Ana Sayfa
Kavram Arama : THS Google   |   Forum İçi Arama  

Üye İsmi
Şifre

Meslektaşların Soruları Hukukçu meslektaşların hukuki nitelikte sorularını birbirlerine yöneltecekleri mesleki yardımlaşma forumu. SADECE hukuk fakültesi mezunları ile hukuk profesyonellerinin (bilirkişi, icra müdürü vb.) yazışmasına açıktır. [Yeni Soru Sorun]

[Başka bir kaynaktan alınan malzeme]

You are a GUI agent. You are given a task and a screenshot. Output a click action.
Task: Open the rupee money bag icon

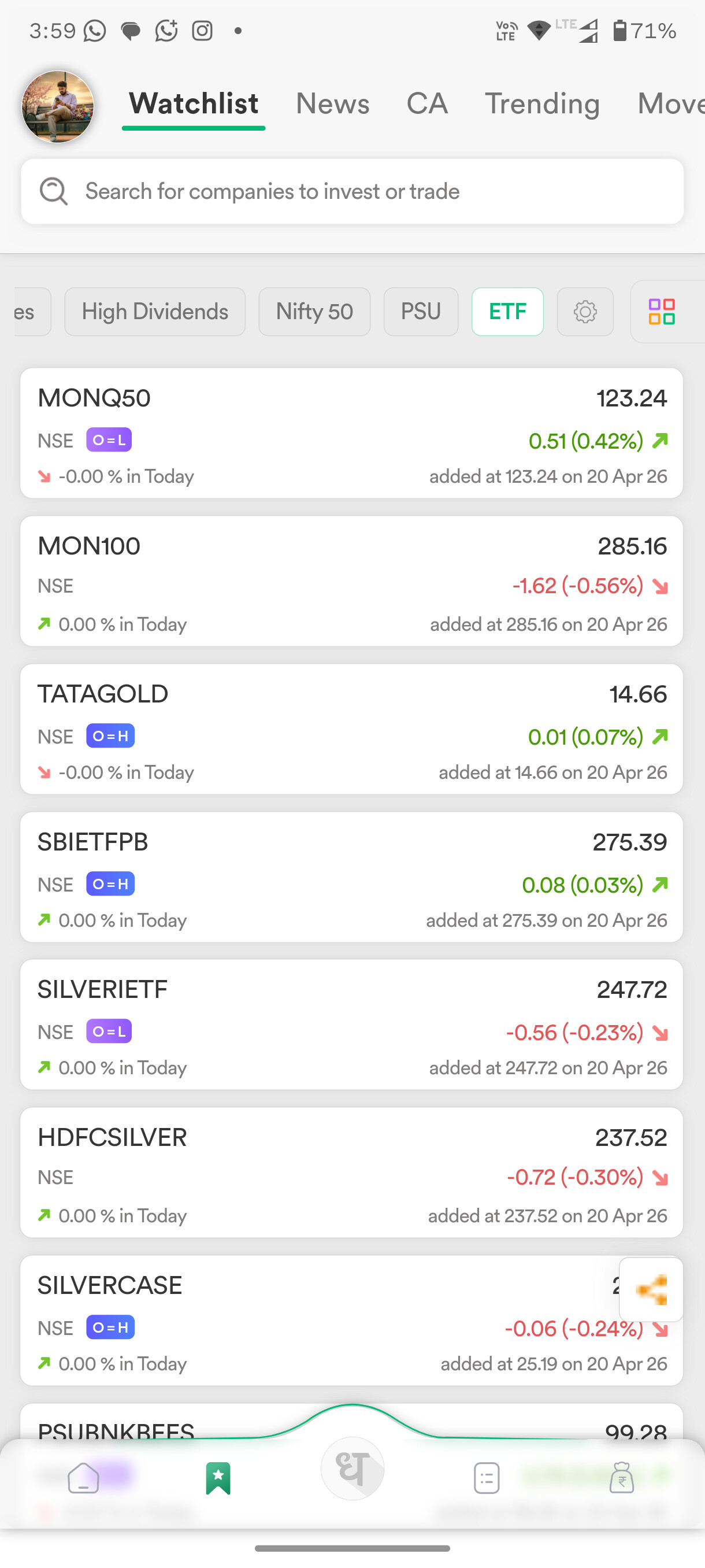[x=621, y=1478]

Vasinin Cezai Sorumluluğu (Kısıtlının Malvarlığının Kötü Yönetilmesi)

Yanıt
Konuyu Değerlendirin Konu İçinde Arama Konu Araçları  
Old 28-08-2012, 14:03   #1
zizou21

 
Varsayılan Vasinin Cezai Sorumluluğu (Kısıtlının Malvarlığının Kötü Yönetilmesi)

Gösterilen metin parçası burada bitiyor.